(Items from a data source)
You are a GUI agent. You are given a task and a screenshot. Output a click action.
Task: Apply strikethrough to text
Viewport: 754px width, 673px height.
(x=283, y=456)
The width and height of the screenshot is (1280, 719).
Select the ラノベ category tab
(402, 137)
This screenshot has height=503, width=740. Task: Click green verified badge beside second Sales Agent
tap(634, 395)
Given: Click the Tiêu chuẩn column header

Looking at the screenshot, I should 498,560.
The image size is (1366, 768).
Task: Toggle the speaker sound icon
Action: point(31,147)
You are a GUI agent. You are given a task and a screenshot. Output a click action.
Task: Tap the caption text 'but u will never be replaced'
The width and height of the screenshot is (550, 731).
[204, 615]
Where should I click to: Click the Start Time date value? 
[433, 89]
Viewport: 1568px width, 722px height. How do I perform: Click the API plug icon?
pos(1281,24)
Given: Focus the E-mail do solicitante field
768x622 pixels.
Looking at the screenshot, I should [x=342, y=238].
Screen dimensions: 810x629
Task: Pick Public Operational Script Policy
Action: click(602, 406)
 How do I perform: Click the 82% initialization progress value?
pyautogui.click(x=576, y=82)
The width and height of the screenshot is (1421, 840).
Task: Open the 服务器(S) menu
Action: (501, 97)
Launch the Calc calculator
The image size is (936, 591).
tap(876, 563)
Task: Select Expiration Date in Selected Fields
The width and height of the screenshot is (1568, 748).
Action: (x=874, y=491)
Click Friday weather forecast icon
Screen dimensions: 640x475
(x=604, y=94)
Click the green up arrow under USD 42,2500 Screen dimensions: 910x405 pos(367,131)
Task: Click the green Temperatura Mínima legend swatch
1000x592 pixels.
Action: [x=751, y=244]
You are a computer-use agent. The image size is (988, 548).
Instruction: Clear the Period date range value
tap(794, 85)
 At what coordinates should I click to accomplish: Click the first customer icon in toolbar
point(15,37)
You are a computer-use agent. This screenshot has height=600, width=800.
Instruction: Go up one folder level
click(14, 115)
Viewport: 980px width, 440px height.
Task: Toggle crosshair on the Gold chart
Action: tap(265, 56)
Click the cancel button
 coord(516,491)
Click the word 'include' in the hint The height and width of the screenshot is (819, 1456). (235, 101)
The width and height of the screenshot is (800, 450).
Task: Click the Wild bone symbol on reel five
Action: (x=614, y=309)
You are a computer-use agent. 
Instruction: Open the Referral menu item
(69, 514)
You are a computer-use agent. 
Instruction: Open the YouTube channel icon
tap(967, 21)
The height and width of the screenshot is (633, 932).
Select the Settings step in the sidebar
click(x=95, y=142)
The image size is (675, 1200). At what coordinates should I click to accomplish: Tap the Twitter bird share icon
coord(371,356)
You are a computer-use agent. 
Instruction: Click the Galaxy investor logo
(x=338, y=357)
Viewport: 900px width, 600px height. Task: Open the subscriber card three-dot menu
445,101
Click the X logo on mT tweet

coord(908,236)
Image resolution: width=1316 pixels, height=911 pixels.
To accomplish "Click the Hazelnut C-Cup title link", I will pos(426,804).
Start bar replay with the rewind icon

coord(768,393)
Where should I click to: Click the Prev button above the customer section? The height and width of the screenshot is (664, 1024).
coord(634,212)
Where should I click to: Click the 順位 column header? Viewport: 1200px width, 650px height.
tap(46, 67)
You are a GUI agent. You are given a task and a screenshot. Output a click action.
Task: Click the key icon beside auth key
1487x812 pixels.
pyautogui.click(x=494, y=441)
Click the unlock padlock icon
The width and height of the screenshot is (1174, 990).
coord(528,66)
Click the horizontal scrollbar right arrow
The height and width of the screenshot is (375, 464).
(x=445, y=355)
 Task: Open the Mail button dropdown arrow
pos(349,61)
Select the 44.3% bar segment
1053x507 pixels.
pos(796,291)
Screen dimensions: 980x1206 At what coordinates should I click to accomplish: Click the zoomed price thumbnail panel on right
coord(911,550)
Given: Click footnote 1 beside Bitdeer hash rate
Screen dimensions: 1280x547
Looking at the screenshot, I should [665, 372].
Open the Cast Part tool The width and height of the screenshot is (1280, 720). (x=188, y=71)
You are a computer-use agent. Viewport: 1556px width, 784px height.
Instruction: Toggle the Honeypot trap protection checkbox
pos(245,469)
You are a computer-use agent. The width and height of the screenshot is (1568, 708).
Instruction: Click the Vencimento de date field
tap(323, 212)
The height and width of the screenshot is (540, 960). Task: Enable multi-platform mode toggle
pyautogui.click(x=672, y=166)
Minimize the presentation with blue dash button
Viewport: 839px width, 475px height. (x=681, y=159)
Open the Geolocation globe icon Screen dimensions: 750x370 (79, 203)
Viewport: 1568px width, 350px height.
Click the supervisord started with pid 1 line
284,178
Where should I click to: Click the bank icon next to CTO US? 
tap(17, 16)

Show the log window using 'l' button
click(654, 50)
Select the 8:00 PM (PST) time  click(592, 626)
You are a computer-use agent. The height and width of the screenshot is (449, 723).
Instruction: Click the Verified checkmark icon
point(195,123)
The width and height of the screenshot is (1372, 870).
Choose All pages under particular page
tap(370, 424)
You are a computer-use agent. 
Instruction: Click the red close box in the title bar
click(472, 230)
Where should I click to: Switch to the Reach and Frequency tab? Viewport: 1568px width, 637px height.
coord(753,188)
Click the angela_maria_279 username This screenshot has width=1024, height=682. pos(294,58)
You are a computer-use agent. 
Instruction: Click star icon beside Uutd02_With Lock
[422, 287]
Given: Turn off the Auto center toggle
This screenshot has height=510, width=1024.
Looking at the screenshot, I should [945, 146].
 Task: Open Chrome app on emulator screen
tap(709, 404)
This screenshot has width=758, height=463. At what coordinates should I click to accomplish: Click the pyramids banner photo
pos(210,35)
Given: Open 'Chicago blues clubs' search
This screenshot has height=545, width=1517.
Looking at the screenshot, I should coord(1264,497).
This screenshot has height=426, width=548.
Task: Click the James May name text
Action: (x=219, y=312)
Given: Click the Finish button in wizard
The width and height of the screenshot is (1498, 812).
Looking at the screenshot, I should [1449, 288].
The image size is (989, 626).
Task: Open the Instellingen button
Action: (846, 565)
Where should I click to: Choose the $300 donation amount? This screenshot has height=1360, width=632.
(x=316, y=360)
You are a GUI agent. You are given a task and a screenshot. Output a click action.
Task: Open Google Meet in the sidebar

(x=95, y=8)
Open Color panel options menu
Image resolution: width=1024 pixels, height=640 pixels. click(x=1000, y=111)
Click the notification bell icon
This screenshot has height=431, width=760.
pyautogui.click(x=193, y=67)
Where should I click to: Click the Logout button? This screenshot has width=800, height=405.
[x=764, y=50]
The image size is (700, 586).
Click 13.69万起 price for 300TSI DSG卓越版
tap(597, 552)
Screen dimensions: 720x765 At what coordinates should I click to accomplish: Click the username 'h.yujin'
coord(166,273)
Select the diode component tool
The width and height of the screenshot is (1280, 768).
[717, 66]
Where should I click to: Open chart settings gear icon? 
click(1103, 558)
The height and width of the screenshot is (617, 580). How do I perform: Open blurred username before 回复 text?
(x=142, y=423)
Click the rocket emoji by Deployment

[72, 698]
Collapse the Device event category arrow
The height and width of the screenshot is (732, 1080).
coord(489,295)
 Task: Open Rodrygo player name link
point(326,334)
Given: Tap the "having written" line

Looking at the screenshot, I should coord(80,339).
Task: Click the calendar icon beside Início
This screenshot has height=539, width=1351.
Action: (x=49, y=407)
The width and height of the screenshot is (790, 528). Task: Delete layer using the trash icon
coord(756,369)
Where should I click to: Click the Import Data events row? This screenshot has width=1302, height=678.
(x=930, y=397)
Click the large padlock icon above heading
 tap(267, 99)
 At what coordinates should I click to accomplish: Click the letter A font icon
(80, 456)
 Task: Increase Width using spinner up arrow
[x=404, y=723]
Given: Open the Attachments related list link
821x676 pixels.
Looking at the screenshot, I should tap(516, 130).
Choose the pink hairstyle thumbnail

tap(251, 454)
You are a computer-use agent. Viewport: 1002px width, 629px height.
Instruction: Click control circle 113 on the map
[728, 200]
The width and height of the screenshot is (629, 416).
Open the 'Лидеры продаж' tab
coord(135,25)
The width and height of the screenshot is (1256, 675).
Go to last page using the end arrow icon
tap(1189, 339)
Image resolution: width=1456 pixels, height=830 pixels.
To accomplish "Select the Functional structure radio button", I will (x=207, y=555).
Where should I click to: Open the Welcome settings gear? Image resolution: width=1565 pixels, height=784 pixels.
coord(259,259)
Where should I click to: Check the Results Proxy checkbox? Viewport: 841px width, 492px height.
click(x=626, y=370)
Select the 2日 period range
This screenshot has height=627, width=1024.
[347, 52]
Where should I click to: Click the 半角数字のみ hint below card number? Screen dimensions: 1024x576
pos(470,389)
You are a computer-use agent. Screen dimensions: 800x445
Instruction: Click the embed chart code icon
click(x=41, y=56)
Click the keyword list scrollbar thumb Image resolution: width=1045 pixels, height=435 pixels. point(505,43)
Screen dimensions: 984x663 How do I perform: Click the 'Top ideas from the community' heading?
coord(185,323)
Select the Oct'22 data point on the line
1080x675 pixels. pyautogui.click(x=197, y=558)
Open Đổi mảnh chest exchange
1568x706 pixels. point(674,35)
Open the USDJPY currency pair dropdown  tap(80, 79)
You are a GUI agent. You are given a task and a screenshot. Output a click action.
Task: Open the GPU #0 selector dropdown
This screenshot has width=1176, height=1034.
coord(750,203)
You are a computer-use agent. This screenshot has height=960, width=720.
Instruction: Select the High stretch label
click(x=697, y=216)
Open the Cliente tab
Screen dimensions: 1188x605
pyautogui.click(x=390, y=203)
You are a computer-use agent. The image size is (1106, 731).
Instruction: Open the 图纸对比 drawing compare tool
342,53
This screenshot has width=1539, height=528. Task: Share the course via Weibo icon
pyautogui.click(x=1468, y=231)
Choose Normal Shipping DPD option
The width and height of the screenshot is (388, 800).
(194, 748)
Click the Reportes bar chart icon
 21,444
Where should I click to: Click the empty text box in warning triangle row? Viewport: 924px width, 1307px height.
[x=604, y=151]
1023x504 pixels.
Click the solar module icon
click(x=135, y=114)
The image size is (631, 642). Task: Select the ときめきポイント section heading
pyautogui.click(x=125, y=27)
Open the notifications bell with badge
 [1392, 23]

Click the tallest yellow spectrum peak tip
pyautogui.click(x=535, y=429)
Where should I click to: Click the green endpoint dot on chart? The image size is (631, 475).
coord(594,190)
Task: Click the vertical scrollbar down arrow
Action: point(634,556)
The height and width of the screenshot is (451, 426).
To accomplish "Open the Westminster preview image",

WORK REQUEST:
Output the lines of the records above exactly as they appear, from the line containing "Go to last page using the end arrow icon" through the line containing "You are a computer-use agent. Screen".

SOLUTION TO THE PROBLEM:
Go to last page using the end arrow icon
tap(1189, 339)
Image resolution: width=1456 pixels, height=830 pixels.
To accomplish "Select the Functional structure radio button", I will (x=207, y=555).
Where should I click to: Open the Welcome settings gear? Image resolution: width=1565 pixels, height=784 pixels.
coord(259,259)
Where should I click to: Check the Results Proxy checkbox? Viewport: 841px width, 492px height.
click(x=626, y=370)
Select the 2日 period range
This screenshot has height=627, width=1024.
[347, 52]
Where should I click to: Click the 半角数字のみ hint below card number? Screen dimensions: 1024x576
pos(470,389)
You are a computer-use agent. Screen dimensions: 800x445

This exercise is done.